Как ясно видно из всего вышеизложенного, ни территория (ландшафт) и климат, ни экономика, ни все вообще факторы, относящиеся к «духовной» сфере (язык, культура, идеология, религия) не являются этнообразующими вопреки традиционной точке зрения. И надо, наконец, признать, что сознание, и в том числе самосознание, играет минимальную роль в деле определения этничности. Принадлежность к этносу далеко не всегда осознается индивидом. Более того: он может причислять себя к одному этносу, а в действительности принадлежать к другому[236] (яркий пример — бухарские таджики, поголовно записавшиеся в узбеки, которые, в свою очередь, расово и этнически сложносоставны и отчасти именуются узбеками по исторически закрепившемуся недоразумению). «Мы татары!», — говорят одни, а на деле они вовсе не татары, а настоящими татарами являются иные люди, называющие себя, однако, иначе. «Мы — тюрки!», — утверждают некоторые другие, однако и это не так. И т. д.

Таким образом, все традиционные для отечественной этнологии попытки жестко привязать этничность к факторам, перечисленным в сталинской формуле нации (язык, территория, экономическая жизнь и психический склад, проявляющийся в культуре), следует считать лишь аберрациями сознания — искренними и даже непроизвольными заблуждениями. Наука же обязана считаться с фактурой, а не с аберрациями.

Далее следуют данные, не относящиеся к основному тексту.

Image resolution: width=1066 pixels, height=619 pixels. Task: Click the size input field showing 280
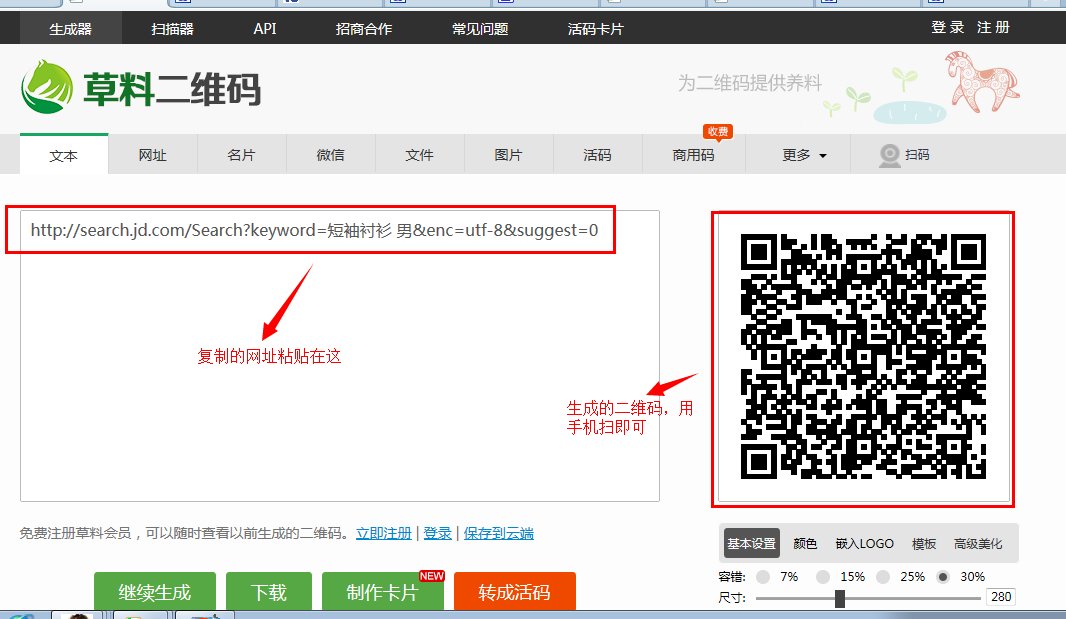click(1000, 597)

Особенно важно подчеркнуть: мы никогда не сможем быть уверены в своих выводах, если в деле этнодиагностики будем ориентироваться на некие феноменальные смыслы вторичного, то есть духовного плана. Тем более, если отдадим вопросы этничности на откуп спекулятивной философии. И вечно будем плутать в трех соснах, если не остановимся на признании примата биологического над духовным и не постановим: окончательный диагноз этничности дает только антрополог-биометрист. Иногда в союзе с генетиком (но никогда наоборот).

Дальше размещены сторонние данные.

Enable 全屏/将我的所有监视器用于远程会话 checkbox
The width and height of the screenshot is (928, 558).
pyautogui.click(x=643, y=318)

Накопление аберраций в этнологии и неизбежные, хотя и робкие попытки их разоблачения приходится считать ничем иным как кризисом метода. Выход из этого кризиса лежит только через реабилитацию биологизма, которая в отечественной этнологии происходила все эти годы как бы контрабандой, не через манифестированный дискурс, а через постепенное развенчание неистинной сталинской формулы этничности в целом и по частям, по элементам — «основным признакам». Если, как один за другим убеждались этнологи и социологи, эти признаки не позволяют проникнуть в суть этничности, если ни территория, ни экономические связи, ни язык, ни культура, ни религия и психический склад (причем ни по отдельности, ни вместе) не обязательно выступают в качестве этноразграничителей, то что же тогда остается исследователю, кроме тотального пересмотра социологического подхода и метода вообще и перехода от него к иному, более продуктивному? Естественно, в роли иного рано или поздно должен был оказаться принцип и метод биологизма.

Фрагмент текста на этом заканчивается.